Skip to content

3. Error Handling in Agent Tools

Domain 1 (18%) — Tool Design & MCP Integration

The three error categories
Transient Network timeouts, 503s. Handle with automatic retry + backoff inside the tool. Model never sees it.
Permanent Business rule violations. Return immediately with structured detail. retryable: false.
Uncertain state Write-operation timeout — you don't know if it succeeded. Never mark retryable. "Status unknown. May have been sent. Do not retry."

Danger

Treating all errors identically is the single most common mistake — the model has to guess, producing unpredictable behavior.
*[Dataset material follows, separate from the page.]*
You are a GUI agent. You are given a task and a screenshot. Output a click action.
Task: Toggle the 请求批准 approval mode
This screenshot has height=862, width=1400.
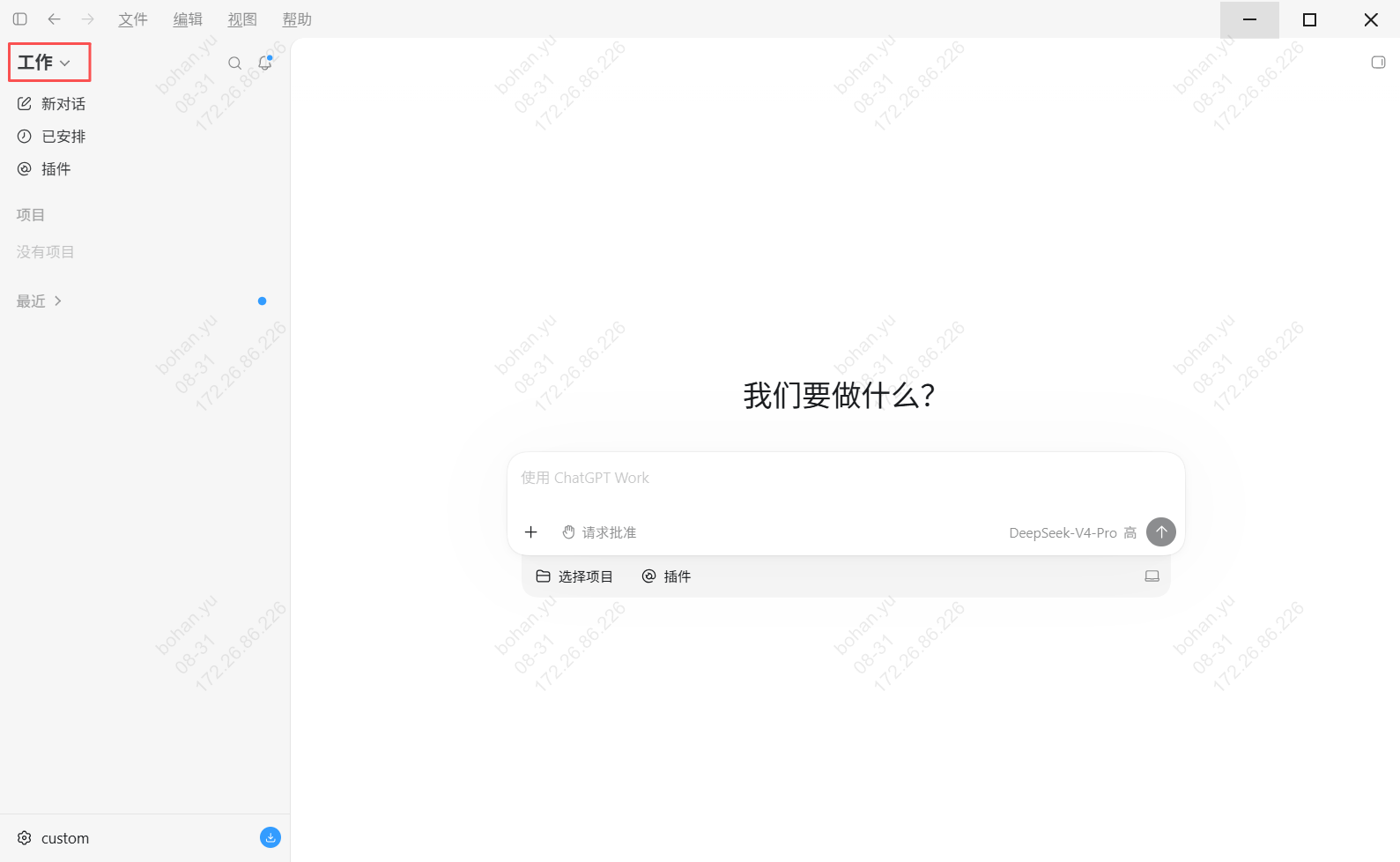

Structured error response + isError flag
{
  "isError": true,
  "content": [{
    "type": "text",
    "text": "{ \"error_category\": \"NOT_FOUND\", \"retryable\": false, \"message\": \"Customer not found\", \"customer_explanation\": \"We couldn't locate that account.\" }"
  }]
}
  • isError: true signals structured failure — Claude receives this as a tool result and adapts
  • Include error_category + retryable flag for Claude to decide next action
  • Different from returning bad data with isError: false — always use the flag!

Danger

When a tool throws an exception, the framework presents a generic error to the model, stripping all detail. Always return errors as tool content.

MCP error tiers
Protocol-level errors Malformed requests, missing required params, invalid JSON-RPC. → JSON-RPC error response. The request itself was invalid.
Application-level errors API 404, service unavailable, business rule violation. → Tool result with isError: true. Tool was invoked correctly but operation failed.